- Opening Delimiter -

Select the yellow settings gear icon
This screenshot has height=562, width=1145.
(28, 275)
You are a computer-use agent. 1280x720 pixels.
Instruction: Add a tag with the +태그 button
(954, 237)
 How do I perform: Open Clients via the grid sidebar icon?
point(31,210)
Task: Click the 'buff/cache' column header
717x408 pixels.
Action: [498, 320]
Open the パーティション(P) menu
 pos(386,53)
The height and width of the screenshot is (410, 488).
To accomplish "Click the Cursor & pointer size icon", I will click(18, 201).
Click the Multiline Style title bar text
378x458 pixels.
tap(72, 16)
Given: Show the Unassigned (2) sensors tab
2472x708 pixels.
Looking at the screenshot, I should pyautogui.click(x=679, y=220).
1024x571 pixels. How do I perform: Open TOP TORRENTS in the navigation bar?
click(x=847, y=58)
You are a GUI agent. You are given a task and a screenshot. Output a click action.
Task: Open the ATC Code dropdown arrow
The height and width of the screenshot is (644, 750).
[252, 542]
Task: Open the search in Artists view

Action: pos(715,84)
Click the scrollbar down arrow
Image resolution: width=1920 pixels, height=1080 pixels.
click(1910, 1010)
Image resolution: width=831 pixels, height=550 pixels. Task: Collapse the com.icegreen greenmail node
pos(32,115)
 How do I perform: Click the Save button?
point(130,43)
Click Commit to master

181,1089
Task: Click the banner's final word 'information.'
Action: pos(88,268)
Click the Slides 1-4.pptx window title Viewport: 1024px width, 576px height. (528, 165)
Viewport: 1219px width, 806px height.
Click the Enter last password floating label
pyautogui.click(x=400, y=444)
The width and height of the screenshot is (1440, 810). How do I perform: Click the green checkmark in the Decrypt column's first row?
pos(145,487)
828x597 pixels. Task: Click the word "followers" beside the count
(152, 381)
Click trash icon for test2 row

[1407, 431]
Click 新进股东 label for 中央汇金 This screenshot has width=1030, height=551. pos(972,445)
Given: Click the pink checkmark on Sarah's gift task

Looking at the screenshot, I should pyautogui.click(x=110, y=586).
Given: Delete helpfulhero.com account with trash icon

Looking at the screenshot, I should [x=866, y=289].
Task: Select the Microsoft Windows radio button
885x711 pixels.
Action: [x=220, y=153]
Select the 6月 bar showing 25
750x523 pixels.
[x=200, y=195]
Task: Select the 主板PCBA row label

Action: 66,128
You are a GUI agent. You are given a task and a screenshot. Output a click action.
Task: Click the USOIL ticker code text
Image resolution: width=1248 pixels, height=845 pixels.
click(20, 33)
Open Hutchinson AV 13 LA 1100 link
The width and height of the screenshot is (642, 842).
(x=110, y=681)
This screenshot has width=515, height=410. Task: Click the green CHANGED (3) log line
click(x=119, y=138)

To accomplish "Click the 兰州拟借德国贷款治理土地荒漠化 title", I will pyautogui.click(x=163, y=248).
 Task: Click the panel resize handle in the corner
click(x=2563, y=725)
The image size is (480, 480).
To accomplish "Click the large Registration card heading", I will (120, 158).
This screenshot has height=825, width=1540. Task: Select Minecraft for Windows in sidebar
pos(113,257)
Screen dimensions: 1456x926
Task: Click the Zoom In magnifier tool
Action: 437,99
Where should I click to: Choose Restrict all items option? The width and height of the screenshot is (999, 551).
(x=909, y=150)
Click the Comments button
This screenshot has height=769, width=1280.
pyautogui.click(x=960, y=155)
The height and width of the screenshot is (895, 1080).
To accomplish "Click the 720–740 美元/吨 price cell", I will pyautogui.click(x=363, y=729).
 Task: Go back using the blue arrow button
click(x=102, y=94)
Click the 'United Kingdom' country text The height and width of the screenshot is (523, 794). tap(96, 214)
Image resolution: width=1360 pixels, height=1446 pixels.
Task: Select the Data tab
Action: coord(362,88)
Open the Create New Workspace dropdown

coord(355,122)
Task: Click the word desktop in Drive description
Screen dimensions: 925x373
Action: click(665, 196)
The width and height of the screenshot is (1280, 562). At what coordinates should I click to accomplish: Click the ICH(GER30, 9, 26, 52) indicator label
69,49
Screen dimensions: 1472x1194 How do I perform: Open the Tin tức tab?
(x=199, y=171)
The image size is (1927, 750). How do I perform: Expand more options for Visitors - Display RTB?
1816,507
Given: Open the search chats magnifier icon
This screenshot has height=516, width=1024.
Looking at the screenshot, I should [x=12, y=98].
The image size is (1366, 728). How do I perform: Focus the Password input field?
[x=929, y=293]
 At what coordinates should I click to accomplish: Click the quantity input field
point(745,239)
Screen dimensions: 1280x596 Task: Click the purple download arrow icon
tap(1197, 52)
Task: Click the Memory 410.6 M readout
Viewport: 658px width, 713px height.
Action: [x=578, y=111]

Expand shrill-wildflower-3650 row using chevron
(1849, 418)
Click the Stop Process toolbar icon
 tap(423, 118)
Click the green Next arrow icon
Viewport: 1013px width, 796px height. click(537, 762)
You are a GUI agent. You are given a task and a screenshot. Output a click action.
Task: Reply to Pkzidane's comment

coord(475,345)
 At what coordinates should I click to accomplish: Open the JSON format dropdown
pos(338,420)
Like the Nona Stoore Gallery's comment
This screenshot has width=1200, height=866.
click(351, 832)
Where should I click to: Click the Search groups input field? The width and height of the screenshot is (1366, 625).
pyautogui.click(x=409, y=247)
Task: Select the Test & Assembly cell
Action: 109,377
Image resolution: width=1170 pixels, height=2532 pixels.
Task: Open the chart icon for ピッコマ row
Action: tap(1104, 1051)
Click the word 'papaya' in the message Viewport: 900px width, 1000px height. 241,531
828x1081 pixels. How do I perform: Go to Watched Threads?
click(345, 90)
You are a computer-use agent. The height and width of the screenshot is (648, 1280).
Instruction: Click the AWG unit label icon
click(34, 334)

- Closing Delimiter -

REQUIRED ACTION - Which lines of the records hold the string "computer"? Copy each one.

ANSWER SECTION -
You are a computer-use agent. 1280x720 pixels.
You are a computer-use agent. The height and width of the screenshot is (648, 1280).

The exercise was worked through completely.